Perinatal outcomes in Finnish twins: a retrospective study
Background To establish the changes in perinatal morbidity and mortality in twin pregnancies in Finland, a retrospective register research was conducted. Our extensive data from a 28-year study period provide important information on the outcome of twin pregnancies in Finland that has previously not been reported to this extent. Methods All 23,498 twin pregnancies with 46,996 children born in Finland during 1987–2014 were included in the study. Data were gathered from the Medical Birth Register and the Hospital Discharge Register (Finnish Institute for Health and Welfare, Finland) regarding perinatal mortality (PNM) and morbidity. For statistical analysis, binomial regression analysis and crosstabs were performed. The results are expressed in means, percentages and ranges with comparison to singletons when appropriate. Odds ratios from binomial regression analysis are reported. A p -value <0.05 was considered statistically significant. Results There were 46,363 liveborn and 633 stillborn twins in Finland during 1987–2014. Perinatal mortality decreased markedly, from 45.1 to 6.5 per 1000 for twin A and from 54.1 to 11.9 per 1000 for twin B during the study period.
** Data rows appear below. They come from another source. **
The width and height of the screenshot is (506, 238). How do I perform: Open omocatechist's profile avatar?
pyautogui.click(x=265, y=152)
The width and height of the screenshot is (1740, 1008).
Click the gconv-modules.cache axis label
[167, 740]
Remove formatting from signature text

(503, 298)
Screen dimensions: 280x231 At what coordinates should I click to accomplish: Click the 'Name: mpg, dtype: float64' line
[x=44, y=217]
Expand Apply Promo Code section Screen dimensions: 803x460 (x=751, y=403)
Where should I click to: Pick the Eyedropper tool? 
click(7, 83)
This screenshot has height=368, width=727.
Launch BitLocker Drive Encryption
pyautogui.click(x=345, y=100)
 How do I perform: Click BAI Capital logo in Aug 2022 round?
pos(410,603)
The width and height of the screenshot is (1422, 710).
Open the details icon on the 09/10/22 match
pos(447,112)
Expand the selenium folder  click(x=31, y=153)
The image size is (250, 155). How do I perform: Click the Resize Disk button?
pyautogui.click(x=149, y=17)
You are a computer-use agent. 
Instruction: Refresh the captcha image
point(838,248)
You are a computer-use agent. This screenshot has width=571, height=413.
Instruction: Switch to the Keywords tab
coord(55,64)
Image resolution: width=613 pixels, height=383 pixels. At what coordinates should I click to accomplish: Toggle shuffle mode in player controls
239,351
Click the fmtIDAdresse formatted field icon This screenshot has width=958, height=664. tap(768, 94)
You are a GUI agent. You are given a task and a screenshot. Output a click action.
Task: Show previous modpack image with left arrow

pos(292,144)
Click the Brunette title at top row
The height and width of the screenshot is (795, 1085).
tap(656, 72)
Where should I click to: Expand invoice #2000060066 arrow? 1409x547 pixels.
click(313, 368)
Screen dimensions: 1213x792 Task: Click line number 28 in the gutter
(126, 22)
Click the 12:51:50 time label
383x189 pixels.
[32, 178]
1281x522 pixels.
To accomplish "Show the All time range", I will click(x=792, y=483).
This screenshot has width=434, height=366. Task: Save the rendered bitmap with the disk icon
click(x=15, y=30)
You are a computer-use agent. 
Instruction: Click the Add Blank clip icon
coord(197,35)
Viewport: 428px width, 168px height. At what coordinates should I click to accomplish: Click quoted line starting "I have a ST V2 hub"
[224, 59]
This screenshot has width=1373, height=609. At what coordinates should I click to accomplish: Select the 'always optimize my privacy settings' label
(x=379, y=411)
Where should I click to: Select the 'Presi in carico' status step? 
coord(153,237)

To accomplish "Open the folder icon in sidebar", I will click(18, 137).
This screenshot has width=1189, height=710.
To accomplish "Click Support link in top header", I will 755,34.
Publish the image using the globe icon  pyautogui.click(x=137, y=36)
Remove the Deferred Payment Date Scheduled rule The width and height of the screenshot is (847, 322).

Yet, the PNM difference between twin A and B remained. Early neonatal mortality did not differ between twins, but has decreased in both. Asphyxia, respiratory distress syndrome, need for antibiotics and Neonatal Intensive Care Unit (NICU) stay were markedly more common in twin B. Conclusions In Finland, PNM and early neonatal mortality in twins decreased significantly during 1987–2014 and are nowadays very low. However, twin B still faces more complications. The outline provided may be used to further improve the monitoring and thus perinatal outcome of twins, especially twin B.